**TEXT FOR ANALYSIS:**

──────────────────────────────

The case is beginning to stir up quite a bit of attention. At The Marshall Project, Andrew Cohen writes that this is the rare circumstance in which “the injustice is so evident the justices may reverse Williams’ conviction outright without an oral argument.” On the popular First Mondays podcast about the U.S. Supreme Court, scholars Leah Litman and Ian Samuel recently discussed the case in-depth (here, beginning at the 22:20 mark). Professor Litman took her analysis one step further, describing additional reasons the Court should grant the petition for certiorari here for the TakeCare Blog. Several dozen fair-minded former prosecutors and Department of Justice officials—apparently disturbed when they learned about the State’s conduct in Williams—filed an amicus brief on the Petitioner’s behalf.

In addition to this well-deserved media attention, the Fifth Circuit’s opinion in Floyd underscores the need for the U.S. Supreme Court to grant certiorari in Williams. Floyd demonstrates that disclosure problems persist because both state courts and state prosecutors refuse to comply with Brady. As the amicus brief filed on behalf of the Fair Punishment Project and several law school centers for ethics observes, judges and prosecutors in Louisiana do not seem to be getting the message. (These organizations made this same powerful observation in an amicus brief filed in the Brown case nearly two years ago.) Whatever the reason—or excuse—for Brady non-compliance, federal judicial oversight is unquestionably needed. Floyd reinforces that point.

──────────────────────────────

**Records excerpted from a collection:**

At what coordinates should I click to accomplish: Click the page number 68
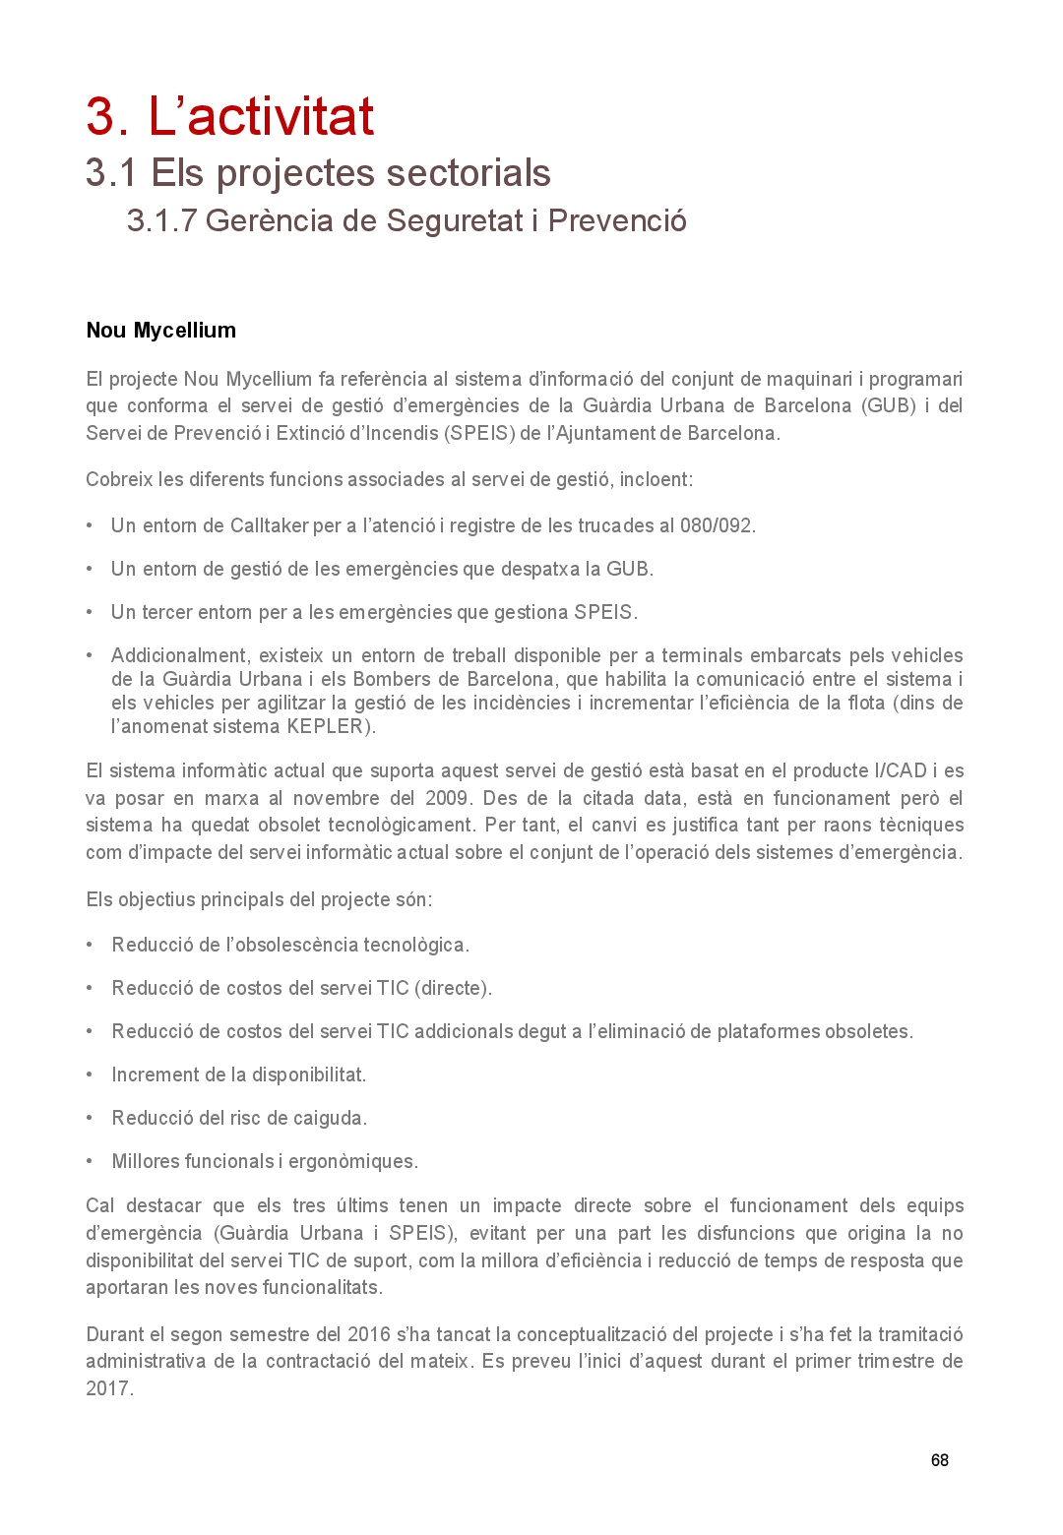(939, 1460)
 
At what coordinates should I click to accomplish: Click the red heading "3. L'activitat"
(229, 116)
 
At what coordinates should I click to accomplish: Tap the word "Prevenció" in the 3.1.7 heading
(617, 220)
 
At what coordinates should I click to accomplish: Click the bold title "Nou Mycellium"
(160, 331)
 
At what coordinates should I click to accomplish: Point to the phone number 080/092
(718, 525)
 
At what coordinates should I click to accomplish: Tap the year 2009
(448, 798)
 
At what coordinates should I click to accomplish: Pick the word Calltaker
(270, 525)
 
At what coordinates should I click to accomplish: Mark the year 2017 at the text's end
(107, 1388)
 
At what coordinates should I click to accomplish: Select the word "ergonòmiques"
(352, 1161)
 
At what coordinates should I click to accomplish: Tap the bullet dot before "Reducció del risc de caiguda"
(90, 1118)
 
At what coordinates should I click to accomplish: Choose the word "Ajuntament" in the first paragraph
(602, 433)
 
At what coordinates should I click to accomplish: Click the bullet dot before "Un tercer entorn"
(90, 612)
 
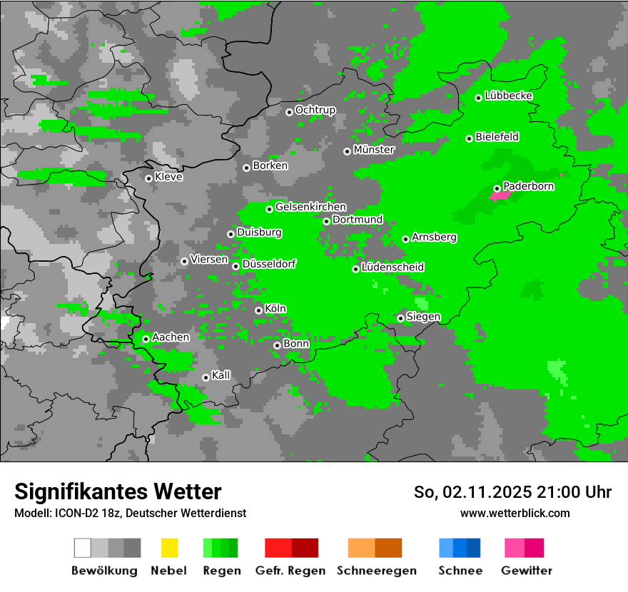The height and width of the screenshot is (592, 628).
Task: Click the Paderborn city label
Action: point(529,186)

──────────────────────────────

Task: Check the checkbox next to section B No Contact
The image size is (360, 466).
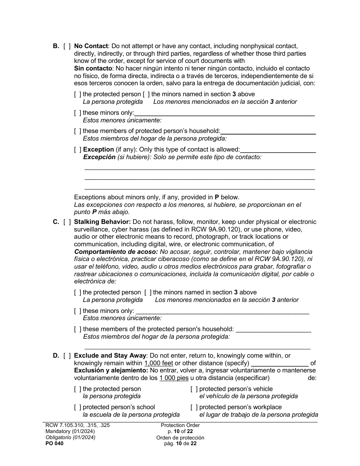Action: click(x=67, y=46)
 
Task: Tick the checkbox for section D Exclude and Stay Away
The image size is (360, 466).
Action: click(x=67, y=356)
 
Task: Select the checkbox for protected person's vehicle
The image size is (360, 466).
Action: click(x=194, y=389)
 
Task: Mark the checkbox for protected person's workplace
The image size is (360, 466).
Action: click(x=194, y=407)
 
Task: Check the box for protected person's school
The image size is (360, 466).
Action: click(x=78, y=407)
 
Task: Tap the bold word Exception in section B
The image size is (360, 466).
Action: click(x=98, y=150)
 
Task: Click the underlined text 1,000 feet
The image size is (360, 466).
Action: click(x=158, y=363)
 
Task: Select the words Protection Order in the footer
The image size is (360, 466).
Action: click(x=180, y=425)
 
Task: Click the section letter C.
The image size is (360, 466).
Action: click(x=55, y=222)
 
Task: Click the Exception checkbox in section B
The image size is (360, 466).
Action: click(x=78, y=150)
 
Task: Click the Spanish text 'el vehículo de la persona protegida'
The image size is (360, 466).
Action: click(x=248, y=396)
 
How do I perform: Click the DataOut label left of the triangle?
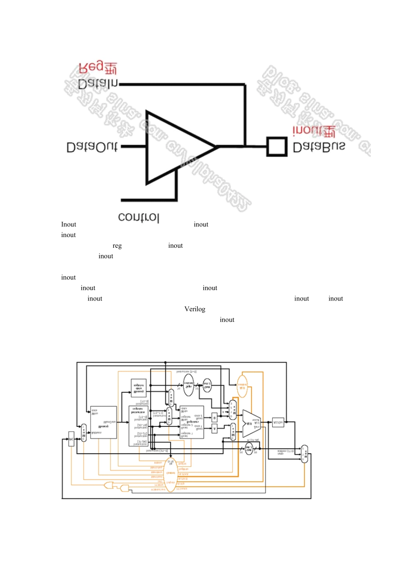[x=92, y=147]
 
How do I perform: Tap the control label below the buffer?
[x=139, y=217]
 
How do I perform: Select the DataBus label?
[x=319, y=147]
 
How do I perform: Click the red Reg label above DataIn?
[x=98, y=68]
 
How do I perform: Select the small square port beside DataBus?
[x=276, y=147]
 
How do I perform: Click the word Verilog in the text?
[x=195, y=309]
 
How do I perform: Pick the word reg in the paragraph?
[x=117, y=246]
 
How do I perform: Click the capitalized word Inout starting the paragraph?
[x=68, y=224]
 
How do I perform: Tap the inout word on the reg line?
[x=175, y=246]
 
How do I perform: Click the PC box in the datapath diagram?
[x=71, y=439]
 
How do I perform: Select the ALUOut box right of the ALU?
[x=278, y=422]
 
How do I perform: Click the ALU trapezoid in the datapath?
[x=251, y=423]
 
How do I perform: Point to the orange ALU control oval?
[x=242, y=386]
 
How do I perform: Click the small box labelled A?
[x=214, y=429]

──────────────────────────────

**WORK TO BE COMPLETED:** Continue the text on the Williams certiorari petition and Brady disclosure failures from its last sentence.

**EXERCISE RESULT:**
The Floyd case shares other features with Williams. The Fifth Circuit noted that John Floyd, like Corey Williams, has intellectual disability. Floyd has been measured at an IQ score of 59 and one expert psychologist testified that he had the “communication skills of a ‘second or third grade[r]’, rendering him ‘extremely vulnerable’ to police coercion.” The unreliability of a confession given by a defendant with these vulnerabilities raises pressing questions about the purported “strength” of the evidence of guilt in both cases. (In fact, the Innocence Project of New Orleans, which represented Mr. Floyd, filed an amicus brief describing the link between intellectual disability and false confessions in Williams.) In Williams, it raises its own question about how courts evaluate the materiality of Brady information.

While the infamous Orleans DA office was behind the bunk conviction in Floyd, another notorious office is responsible for Corey Williams’s life-without-parole sentence. The bloodthirsty Caddo Parish office—which had actually put Williams on death row but saw the sentence reduced because the U.S. Supreme Court held that it is unconstitutional to execute intellectually disabled defendants—had a reputation, to say the least. Hugo Holland, the prosecutor who put Williams away, is himself a lightning rod; lying to federal officials, suppressing “clearly exculpatory” evidence, and leading the prosecutorial charge at the state legislature. Although former District Attorney Dale Cox is no longer in office, current Caddo DA James Stewart is continuing to defend the indefensible by contesting Williams’s Brady claims. If a case were ever capable of sending a clear message to prosecutors throughout the state, Corey Williams’s is it. For now, we must wait and see what the Supreme Court will do.